The incidence of major bleeding in our study was similar to that of phase 3 clinical trials (3.5 vs. 3.1%).18) In multivariate Cox regression analyses, low baseline hemoglobin level was identified as a significant risk factor for major bleeding and clinically relevant bleeding (Tables 2, 3). Regardless of the type of DOACs, many studies have indicated that a low baseline hemoglobin level is one of the risk factors for bleeding events.1–8) This study revealed that low baseline hemoglobin levels are risk factors for major bleeding and clinically relevant bleeding in Japanese patients receiving edoxaban. These results are consistent with previous studies that were mainly performed in patients from Western countries. Although the mechanism of the association between low hemoglobin levels and the high incidence of bleeding is unclear, hemoglobin level was not found to influence the pharmacokinetic parameters of edoxaban.19–21) Low hematocrit levels have been reported to prolong bleeding time, which may be due to a decrease in the diffusion and activity of platelets by red blood cells.22–24) Pharmacodynamic interactions between edoxaban and low hemoglobin levels might additively increase the risk of bleeding.
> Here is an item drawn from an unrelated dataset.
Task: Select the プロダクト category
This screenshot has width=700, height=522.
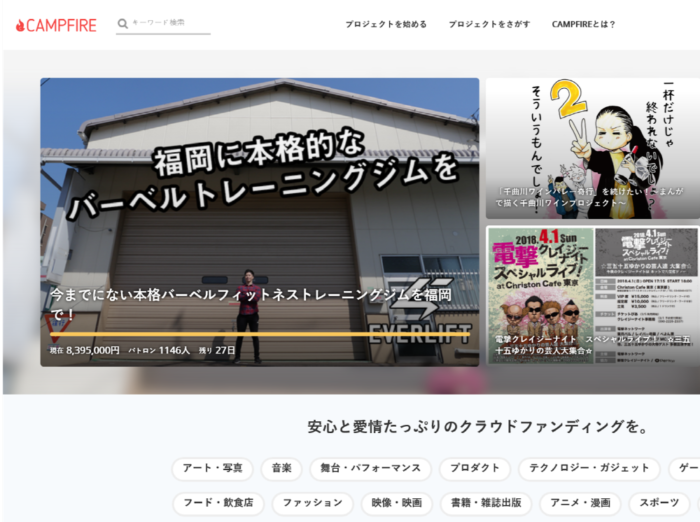Action: coord(474,468)
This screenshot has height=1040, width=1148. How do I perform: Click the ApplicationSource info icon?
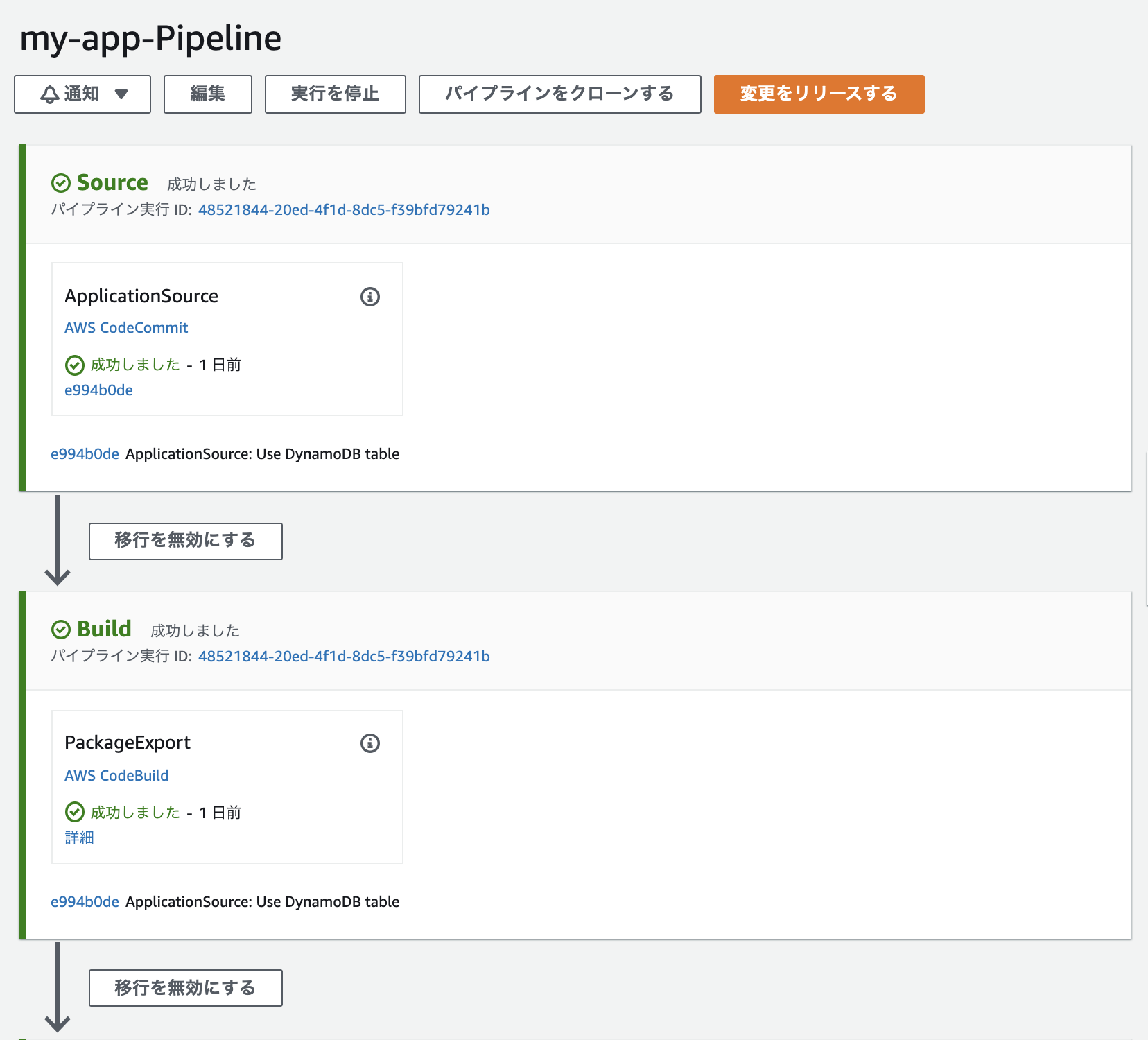coord(370,297)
Our results suggested that the hemoglobin levels of each patients should be carefully monitored to prevent clinically relevant bleeding.
This study had some limitations. First, only few patients were retrospectively analyzed at a single center. Second, although active bleeding was not observed at the onset of edoxaban treatment, low baseline hemoglobin levels in subjects might reflect occult gastrointestinal bleeding.25) Third, blood concentrations of edoxaban or anti-factor Xa activities were not measured.
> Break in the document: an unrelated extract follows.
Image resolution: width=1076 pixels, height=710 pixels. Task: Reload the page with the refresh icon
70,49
To summarize, our data suggest that low baseline hemoglobin level is a significant risk factor for both major bleeding and clinically relevant bleeding in Japanese patients receiving edoxaban. Based on these results, careful monitoring of patients treated with edoxaban should be performed.
YF received speaker’s bureaus from Daiichi Sankyo Co., Ltd. The other authors declare no conflict of interest.